4. Besluiten Wij besluiten onder de volgende voorschriften in te stemmen met het saneringsplan. 1. De saneerder meldt uiterlijk 10 werkdagen voor de feitelijke aanvang van de grondsanering, respectievelijk de grondwatersanering schriftelijk bij het college de aanvangsdatum van de grondsanering, respectievelijk de grondwatersanering. 2. Indien de grondsanering respectievelijk de grondwatersanering niet zal worden gestart op de gemelde aanvangsdatum of de overeenkomstig dit voorschrift aangepaste aanvangsdatum, meldt de saneerder dit onverwijld schriftelijk aan het college, onder opgave van de nieuwe aanvangsdatum.
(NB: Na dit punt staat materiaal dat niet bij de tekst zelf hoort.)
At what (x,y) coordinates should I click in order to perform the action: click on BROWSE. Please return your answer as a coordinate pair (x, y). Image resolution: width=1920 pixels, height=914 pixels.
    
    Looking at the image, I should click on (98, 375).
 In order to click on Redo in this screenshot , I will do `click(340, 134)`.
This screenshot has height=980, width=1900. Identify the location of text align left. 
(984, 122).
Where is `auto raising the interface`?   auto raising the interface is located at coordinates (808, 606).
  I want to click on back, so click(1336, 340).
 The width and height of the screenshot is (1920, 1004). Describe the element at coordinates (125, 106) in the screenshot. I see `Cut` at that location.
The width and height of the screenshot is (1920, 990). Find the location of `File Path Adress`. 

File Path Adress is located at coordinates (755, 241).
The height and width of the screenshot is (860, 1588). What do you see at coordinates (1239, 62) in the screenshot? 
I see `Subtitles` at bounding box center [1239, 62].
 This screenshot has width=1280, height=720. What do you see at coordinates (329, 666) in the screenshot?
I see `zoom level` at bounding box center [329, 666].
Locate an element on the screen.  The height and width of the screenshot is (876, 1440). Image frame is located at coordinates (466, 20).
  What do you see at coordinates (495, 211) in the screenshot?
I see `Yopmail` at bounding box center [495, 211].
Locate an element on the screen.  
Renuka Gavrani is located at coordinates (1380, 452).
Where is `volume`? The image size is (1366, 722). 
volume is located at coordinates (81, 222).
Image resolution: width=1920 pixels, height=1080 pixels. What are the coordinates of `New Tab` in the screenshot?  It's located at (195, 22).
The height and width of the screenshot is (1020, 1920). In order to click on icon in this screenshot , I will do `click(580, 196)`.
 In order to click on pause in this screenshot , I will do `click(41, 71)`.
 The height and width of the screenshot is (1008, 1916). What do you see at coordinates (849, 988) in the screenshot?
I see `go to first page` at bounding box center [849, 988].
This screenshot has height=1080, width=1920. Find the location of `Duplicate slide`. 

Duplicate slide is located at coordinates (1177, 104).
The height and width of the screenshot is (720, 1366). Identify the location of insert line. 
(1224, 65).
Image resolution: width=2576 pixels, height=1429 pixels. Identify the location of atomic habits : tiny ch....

Indien de nieuwe aanvangsdatum op dat moment nog niet bekend is, meldt de saneerder de nieuwe aanvangsdatum minimaal twee weken voor deze datum schriftelijk aan het college. 3. Indien bij de sanering ontgraving van verontreinigde grond plaatsvindt, stelt de saneerder uiterlijk twee dagen voorafgaand aan het tijdstip waarop over het gehele gebied van de ontgraving de einddiepte bereikt zal worden en tot aanvulling van de ontgraving zal worden overgegaan het college daarvan op de hoogte. Bij ontgraving en aanvulling in gedeeltes, geldt voornoemde verplichting tot melding per gedeelte. 4. De saneerder meldt de beëindiging van de grondsanering, respectievelijk de grondwatersanering binnen 5 werkdagen na beëindiging van de grondsanering, respectievelijk de grondwatersanering schriftelijk aan het college. 5. Het saneringsverslag dient aan het college van burgemeester en wethouders ter beoordeling te worden voorgelegd, binnen drie maanden na afronding van de sanering 6. De onderzoeken, de uitvoering van de sanering en de milieukundige begeleiding als bedoeld in deze beschikking (SP 2220020) of saneringsplan Saneringsplan Meidoornstraat 19-29/Jasmijnstraat 3-11 Den Haag) worden uitgevoerd door een persoon of instelling die op grond van het Besluit bodemkwaliteit (of daarvoor in de plaats tredende regelgeving) beschikt over een erkenning voor het uitvoeren van de betrokken werkzaamheden.
SP 2220020/PMI
5
7. De plannen van aanpak betreffende de uitvoering van de eerste fase, de tweede fase en de faalmaatregelen en het monitoringsplan voor de restverontreiniging, dienen aan de afdeling Uitvoering Milieutaken van de dienst Stadsbeheer ter goedkeuring te worden voorgelegd minimaal één maand voor uitvoering. Deze plannen dienen te voldoen aan relevante wet- en regelgeving, de verordening bodemsanering gemeente Den Haag en de genoemde criteria uit het van toepassing zijnde saneringsplan. 8. Alle monitoringsrapportages dienen aan de afdeling Uitvoering Milieutaken van de dienst Stadsbeheer ter goedkeuring te worden voorgelegd.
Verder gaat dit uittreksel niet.